### Supplied information
::::::
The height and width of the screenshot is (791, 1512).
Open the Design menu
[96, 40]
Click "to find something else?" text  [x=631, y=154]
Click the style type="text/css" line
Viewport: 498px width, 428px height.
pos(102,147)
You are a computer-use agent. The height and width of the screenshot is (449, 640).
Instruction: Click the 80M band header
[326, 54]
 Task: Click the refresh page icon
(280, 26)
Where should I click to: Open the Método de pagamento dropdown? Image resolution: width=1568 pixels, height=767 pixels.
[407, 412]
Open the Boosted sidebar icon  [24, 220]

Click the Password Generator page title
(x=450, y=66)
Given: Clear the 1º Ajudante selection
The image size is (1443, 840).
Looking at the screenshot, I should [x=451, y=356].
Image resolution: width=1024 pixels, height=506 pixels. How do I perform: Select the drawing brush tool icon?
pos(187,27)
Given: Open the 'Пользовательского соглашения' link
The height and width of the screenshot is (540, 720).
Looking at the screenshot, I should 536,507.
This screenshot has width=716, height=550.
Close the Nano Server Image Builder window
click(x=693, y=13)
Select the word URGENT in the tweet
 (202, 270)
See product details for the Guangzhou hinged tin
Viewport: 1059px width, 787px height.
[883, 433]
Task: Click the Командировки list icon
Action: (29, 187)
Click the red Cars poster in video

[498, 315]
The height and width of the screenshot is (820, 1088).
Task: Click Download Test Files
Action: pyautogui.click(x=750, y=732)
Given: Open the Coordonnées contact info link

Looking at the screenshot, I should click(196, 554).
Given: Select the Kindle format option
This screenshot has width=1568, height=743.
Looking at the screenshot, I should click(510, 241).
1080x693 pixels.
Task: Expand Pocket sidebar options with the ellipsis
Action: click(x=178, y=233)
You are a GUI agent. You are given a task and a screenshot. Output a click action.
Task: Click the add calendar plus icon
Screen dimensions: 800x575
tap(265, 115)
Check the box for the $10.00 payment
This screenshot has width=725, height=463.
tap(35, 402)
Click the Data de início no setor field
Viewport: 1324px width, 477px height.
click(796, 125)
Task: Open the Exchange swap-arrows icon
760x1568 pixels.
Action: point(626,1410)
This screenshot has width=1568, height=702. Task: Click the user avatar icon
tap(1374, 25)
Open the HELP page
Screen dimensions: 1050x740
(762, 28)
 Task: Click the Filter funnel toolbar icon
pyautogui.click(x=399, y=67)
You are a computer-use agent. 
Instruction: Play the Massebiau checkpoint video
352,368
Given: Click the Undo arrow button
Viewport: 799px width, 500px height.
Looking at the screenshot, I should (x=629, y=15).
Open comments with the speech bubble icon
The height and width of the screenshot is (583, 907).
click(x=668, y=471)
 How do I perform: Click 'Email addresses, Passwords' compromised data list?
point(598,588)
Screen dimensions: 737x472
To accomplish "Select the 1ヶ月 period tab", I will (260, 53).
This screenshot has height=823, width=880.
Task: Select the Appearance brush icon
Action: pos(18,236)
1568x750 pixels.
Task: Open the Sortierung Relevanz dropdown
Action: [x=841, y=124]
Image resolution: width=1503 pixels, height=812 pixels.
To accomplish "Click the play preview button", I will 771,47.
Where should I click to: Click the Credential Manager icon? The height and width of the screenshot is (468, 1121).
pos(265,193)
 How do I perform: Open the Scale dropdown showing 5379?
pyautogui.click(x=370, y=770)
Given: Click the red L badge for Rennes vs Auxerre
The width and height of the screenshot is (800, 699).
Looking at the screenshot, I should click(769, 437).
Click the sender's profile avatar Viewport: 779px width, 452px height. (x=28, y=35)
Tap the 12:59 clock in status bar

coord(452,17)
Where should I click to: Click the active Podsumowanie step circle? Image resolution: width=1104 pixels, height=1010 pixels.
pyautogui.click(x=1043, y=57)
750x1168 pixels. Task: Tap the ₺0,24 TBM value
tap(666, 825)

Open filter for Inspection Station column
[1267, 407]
::::::
Would you print exactly, and only, the lines of the data above from the line with "Check the box for the $10.00 payment" through the line with "Given: Click the Undo arrow button", inclusive?

### Solution to this task
Check the box for the $10.00 payment
This screenshot has width=725, height=463.
tap(35, 402)
Click the Data de início no setor field
Viewport: 1324px width, 477px height.
click(796, 125)
Task: Open the Exchange swap-arrows icon
760x1568 pixels.
Action: point(626,1410)
This screenshot has width=1568, height=702. Task: Click the user avatar icon
tap(1374, 25)
Open the HELP page
Screen dimensions: 1050x740
(762, 28)
 Task: Click the Filter funnel toolbar icon
pyautogui.click(x=399, y=67)
You are a computer-use agent. 
Instruction: Play the Massebiau checkpoint video
352,368
Given: Click the Undo arrow button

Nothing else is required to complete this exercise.